Fraudster jailed after swindling the NHS out of 350k after lying on his CV

A nurse who swindled almost £350,000 out of the NHS after lying on his CV has been jailed.

Phillip Hufton, 52 lived a ‘lavish lifestyle’ for 17 months after he lied to get a job where he faked expenses and went on imaginary business trips funded by the NHS.

He was sacked in January 2016 after internal NHS investigation found several discrepancies in his work time and expenses.

In one instance Hufton, from Cheadle Hume in Cheshire, was found to have run up a £9,000 invoice bill for a fake work trip when he was actually on holiday in the USA.

He then set up a fake email account to authorise £13,000 of expenses while on the bogus break.

He also claimed to have been in the army where he saved ‘countless lives in the UN’ and would also show off photos of himself wearing fake medals.

A court heard on Thursday that while he worked at Cambridgeshire and Peterborough NHS Foundation Trust (CPFT) he also pretended to have cancer and took time off for surgery which was never carried out.

Hufton, who worked at Fulbourn Hospital from September 2014 to January 2016 as a business development manager was hired to promote the trusts business in the Middle East.

Sergeant Andy Denzey of Cambridgeshire Police said: “In interview with myself and other officers, Hufton initially stated all of this was a big misunderstanding.

“However, over the next hour and a half he eventually admitted that he lied about almost everything. His lies were almost beyond belief.

“He admitted to claiming to be in Jordan whilst actually on holiday in America with his family. He admitted to lying about having cancer.

“Hufton caused a great inconvenience and a large amount of stress to all involved, turning his hand to criminality in order to fund his personal life.”

Cambridge Crown Court heard Hufton also claimed to hold membership of numerous professional bodies, such as the Royal Society of Medicine, but these were all found to have been false or had lapsed.

In October 2015, Hufton told the trust he was working in Amman visiting refugee camps, claiming £9,000 in expenses, but GPRS from his phone placed him in the USA and the Caribbean Islands.

Investigations revealed Hufton emailed a photo of a refugee camp he had found on Google to a colleague, with the title ‘off to the office’.

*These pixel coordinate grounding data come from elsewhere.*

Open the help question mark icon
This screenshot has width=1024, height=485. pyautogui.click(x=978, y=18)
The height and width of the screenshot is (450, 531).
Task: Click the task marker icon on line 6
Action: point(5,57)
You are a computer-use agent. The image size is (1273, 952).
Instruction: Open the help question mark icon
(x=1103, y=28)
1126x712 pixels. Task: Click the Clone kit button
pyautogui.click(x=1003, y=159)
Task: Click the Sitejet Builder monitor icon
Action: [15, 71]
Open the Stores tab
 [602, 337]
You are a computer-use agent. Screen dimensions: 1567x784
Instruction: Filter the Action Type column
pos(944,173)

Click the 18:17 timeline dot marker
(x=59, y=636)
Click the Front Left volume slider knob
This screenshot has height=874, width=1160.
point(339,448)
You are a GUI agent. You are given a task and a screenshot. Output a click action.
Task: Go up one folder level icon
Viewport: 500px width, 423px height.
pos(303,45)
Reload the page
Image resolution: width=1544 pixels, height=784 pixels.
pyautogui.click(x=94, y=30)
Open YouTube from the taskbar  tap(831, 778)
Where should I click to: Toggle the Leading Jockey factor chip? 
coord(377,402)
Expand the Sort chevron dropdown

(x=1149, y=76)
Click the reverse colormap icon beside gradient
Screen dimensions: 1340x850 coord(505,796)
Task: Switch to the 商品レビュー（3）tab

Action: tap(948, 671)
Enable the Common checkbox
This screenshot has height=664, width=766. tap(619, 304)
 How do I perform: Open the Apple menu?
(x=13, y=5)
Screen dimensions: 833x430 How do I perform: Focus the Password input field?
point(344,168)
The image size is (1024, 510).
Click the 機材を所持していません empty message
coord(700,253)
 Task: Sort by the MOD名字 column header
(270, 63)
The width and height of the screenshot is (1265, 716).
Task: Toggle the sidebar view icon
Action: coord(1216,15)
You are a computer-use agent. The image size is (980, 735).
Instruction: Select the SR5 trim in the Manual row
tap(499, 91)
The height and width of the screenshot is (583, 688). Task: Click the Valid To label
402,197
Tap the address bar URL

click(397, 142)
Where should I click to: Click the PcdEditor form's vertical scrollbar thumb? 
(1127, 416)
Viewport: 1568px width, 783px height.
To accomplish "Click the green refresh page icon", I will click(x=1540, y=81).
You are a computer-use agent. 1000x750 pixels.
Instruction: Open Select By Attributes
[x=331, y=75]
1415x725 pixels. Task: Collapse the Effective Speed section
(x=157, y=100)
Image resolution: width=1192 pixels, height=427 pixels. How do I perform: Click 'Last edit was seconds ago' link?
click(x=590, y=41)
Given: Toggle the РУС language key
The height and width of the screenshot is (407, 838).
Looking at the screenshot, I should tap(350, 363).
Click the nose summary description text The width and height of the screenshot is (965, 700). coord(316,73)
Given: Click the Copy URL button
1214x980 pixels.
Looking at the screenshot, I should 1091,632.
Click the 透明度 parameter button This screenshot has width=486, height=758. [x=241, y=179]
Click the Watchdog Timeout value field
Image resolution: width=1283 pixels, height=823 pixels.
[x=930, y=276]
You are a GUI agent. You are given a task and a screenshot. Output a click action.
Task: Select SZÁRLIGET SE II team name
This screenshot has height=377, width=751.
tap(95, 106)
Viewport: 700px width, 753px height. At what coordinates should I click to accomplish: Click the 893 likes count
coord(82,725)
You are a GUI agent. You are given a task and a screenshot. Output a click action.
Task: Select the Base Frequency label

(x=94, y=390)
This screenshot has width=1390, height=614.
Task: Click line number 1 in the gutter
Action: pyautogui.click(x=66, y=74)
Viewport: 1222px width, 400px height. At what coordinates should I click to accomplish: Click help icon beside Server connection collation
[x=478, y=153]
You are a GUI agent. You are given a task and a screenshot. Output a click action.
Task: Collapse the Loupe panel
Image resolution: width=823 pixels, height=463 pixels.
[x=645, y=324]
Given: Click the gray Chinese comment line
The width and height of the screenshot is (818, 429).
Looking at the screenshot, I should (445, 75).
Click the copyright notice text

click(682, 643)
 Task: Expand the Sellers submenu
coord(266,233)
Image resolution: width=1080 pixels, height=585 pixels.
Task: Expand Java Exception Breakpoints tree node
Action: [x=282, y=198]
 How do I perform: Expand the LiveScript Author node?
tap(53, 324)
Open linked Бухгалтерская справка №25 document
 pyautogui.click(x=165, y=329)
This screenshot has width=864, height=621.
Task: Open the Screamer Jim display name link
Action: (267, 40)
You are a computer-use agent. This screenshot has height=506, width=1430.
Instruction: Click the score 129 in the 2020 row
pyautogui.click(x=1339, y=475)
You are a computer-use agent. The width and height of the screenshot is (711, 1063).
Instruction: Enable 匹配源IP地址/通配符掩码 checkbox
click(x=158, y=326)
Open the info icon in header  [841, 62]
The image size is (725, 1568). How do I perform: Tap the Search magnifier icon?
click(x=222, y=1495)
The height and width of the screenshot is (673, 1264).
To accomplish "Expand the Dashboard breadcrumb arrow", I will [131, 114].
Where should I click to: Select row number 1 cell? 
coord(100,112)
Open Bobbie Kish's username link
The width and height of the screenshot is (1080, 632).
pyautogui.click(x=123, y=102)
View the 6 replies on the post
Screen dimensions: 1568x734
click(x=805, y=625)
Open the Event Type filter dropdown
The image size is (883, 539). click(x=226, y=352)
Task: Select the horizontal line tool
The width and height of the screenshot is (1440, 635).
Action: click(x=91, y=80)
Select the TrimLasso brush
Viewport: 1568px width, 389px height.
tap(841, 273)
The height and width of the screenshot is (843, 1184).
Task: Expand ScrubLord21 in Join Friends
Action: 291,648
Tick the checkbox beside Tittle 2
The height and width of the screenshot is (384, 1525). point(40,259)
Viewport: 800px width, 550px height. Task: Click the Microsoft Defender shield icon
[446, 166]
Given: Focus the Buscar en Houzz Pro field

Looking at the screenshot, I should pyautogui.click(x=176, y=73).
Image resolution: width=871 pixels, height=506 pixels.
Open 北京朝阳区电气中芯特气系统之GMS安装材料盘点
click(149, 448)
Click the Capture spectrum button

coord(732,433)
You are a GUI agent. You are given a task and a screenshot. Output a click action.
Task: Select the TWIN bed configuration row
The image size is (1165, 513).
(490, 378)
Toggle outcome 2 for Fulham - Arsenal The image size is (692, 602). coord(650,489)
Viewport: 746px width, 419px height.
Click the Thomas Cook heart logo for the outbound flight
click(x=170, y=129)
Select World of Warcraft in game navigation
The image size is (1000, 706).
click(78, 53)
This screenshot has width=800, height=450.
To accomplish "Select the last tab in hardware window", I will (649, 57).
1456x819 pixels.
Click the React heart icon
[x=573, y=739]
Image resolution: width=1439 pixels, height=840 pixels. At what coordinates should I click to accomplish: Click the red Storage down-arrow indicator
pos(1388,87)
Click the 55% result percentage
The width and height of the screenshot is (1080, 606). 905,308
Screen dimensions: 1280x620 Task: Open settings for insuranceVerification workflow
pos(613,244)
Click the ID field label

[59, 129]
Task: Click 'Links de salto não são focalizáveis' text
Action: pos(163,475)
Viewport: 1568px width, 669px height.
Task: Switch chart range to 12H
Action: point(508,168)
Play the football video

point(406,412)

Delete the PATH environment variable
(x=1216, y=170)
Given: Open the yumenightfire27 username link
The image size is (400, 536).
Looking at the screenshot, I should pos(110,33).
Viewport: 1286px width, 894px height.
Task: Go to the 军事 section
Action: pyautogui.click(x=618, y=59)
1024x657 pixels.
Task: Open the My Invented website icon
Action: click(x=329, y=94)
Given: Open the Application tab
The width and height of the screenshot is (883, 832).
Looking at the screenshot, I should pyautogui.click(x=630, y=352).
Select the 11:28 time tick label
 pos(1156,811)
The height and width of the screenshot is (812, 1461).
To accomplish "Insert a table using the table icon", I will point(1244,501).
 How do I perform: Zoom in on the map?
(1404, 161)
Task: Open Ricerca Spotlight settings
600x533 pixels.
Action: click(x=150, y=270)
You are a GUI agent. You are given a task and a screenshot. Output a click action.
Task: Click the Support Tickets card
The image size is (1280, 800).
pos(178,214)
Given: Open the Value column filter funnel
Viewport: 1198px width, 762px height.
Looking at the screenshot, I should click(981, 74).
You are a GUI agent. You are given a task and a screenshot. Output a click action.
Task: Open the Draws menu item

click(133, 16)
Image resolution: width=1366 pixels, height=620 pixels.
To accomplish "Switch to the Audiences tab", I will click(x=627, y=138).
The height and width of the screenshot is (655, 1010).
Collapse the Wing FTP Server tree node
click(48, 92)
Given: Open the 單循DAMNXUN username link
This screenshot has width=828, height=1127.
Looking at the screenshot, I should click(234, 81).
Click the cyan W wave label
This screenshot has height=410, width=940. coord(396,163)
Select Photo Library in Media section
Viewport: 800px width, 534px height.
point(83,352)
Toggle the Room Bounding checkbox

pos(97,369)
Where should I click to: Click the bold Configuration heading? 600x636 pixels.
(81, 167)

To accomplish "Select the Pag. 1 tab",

In December 2015, Hufton booked to stay at the Marriott Hotel in Cambridge and booked a flight to Doha for a four-day trip.

The unauthorised trip cost the trust £2,837 and at the time Hufton had been off work due to ‘illness’.

Enquiries about Hufton’s CV found the majority of his educational claims to be false.

He claimed to have a PhD, a master’s degree and five other diplomas. In reality, he only had a Bachelor of Nursing Degree but continued to call himself a doctor.

He claimed to have a PhD, a master’s degree and five other diplomas but only actually held a Bachelor of Nursing Degree.

At a previous court hearing, Hufton pleaded guilty to two counts of fraud by false representation on the basis that the financial benefit to him was only £173,000 and not the full amount of £349,383.

During sentencing, Judge Jonathan Cooper told Hufton the offences had helped him fund a lavish lifestyle and he later took steps to make it harder for his employer to report his actions.

Hufton was jailed for five years.

A spokesman for Cambridgeshire and Peterborough NHS Foundation Trust said: “The actions of Philip Hufton were reprehensible. He had come to the Trust highly recommended and with good references.

“However, at a time when NHS finances are under severe pressure, he decided to defraud taxpayers’ money for personal gain.

“He also sought to win the trust of staff with his series of lies.

“He may well have committed further crimes if hadn’t been for the diligence of colleagues who raised initial concerns, and our internal investigators who then alerted Cambridgeshire Constabulary.

“We would like to thank police for their support and the painstaking investigation they undertook, and the sentence given to Philip Hufton is entirely appropriate.”